§ **Task brief**
Copy the records below word for word, starting at the line containing "Task: Open the 处理部门 department selector field" and continuing through the line containing "[x=686, y=736]", with both of those lines included.

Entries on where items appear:

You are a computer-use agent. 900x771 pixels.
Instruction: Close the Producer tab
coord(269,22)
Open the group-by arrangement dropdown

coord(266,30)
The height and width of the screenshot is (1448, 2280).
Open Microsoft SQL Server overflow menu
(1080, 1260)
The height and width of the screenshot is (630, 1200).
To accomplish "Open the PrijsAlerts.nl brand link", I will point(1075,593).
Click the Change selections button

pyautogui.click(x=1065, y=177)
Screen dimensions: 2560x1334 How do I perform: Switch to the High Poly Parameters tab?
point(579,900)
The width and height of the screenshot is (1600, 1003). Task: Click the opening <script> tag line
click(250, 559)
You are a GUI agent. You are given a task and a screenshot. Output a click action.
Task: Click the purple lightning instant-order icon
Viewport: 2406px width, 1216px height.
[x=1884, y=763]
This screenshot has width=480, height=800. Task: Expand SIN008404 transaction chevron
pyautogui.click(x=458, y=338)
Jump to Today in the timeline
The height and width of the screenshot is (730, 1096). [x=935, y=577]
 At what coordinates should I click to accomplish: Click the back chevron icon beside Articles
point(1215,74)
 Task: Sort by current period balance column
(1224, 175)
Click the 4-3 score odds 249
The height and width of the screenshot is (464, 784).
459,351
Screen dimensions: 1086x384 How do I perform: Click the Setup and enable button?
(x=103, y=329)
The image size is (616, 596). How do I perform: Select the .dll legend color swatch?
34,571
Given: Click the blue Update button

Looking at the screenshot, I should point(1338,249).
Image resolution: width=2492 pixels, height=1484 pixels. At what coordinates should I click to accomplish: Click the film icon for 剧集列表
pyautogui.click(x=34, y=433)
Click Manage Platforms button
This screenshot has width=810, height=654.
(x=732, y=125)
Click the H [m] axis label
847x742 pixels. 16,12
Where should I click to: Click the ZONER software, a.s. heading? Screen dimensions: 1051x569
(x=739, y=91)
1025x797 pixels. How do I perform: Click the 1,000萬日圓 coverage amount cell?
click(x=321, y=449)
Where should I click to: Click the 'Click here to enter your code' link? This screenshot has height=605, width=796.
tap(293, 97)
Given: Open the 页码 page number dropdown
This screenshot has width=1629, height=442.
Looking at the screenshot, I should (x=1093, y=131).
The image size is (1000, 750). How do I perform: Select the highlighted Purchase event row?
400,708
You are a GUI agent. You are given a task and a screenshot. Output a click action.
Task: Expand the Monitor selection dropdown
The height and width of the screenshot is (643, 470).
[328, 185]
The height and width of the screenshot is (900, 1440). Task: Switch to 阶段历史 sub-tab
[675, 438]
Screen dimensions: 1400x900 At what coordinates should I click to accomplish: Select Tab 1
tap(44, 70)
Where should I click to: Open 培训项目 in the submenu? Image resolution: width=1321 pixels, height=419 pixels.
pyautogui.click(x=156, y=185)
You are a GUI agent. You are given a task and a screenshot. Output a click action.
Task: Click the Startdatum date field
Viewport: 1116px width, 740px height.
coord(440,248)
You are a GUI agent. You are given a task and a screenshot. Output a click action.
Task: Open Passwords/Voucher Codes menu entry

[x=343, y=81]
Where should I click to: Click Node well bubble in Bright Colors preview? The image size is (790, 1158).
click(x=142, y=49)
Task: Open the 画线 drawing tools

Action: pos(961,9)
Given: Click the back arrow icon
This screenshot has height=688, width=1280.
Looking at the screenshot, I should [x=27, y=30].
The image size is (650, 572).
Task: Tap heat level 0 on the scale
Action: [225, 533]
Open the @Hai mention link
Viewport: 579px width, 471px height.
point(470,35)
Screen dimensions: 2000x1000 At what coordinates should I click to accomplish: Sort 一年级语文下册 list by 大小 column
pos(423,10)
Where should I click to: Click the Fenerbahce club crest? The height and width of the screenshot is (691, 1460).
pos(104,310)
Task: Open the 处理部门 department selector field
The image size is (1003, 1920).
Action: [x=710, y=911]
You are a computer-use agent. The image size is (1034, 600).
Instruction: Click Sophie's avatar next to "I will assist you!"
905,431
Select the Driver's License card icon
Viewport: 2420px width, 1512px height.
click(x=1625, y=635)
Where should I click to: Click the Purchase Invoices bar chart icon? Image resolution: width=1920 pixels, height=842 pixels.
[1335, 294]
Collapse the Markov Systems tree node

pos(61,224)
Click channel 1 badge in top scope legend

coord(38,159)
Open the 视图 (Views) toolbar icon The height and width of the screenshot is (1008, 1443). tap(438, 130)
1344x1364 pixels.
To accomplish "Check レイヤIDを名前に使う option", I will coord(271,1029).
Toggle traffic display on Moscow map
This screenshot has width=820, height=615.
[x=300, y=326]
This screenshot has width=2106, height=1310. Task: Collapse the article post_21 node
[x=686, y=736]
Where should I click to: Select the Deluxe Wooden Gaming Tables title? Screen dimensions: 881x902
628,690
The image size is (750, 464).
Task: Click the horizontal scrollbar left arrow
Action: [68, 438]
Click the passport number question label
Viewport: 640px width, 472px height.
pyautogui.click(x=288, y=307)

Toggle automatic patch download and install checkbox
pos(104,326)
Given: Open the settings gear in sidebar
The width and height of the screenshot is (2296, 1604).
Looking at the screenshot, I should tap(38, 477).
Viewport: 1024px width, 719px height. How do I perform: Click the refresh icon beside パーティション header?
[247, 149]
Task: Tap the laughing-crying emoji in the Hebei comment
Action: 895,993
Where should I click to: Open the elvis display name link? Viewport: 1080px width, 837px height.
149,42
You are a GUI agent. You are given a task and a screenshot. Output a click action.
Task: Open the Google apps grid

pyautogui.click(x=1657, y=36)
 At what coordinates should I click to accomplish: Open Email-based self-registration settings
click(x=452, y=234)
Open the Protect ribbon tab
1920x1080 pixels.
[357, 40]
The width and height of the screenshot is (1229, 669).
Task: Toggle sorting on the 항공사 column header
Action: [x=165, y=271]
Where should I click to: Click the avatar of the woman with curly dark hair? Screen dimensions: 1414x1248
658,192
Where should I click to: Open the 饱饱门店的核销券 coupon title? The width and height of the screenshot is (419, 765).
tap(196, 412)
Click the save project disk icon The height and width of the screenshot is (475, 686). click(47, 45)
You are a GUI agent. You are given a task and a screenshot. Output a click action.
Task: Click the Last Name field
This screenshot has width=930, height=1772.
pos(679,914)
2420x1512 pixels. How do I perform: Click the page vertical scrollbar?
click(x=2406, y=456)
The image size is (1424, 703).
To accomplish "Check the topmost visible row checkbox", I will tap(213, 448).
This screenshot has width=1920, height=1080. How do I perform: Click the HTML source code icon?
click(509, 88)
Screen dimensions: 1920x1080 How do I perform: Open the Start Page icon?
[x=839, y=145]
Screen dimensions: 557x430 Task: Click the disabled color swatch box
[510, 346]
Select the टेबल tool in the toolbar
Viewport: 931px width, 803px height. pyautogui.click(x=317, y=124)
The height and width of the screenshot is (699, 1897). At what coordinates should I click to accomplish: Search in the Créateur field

§ **Result of this exercise**
Task: Open the 处理部门 department selector field
The image size is (1003, 1920).
Action: [x=710, y=911]
You are a computer-use agent. The image size is (1034, 600).
Instruction: Click Sophie's avatar next to "I will assist you!"
905,431
Select the Driver's License card icon
Viewport: 2420px width, 1512px height.
click(x=1625, y=635)
Where should I click to: Click the Purchase Invoices bar chart icon? Image resolution: width=1920 pixels, height=842 pixels.
[1335, 294]
Collapse the Markov Systems tree node

pos(61,224)
Click channel 1 badge in top scope legend

coord(38,159)
Open the 视图 (Views) toolbar icon The height and width of the screenshot is (1008, 1443). tap(438, 130)
1344x1364 pixels.
To accomplish "Check レイヤIDを名前に使う option", I will coord(271,1029).
Toggle traffic display on Moscow map
This screenshot has width=820, height=615.
[x=300, y=326]
This screenshot has width=2106, height=1310. Task: Collapse the article post_21 node
[x=686, y=736]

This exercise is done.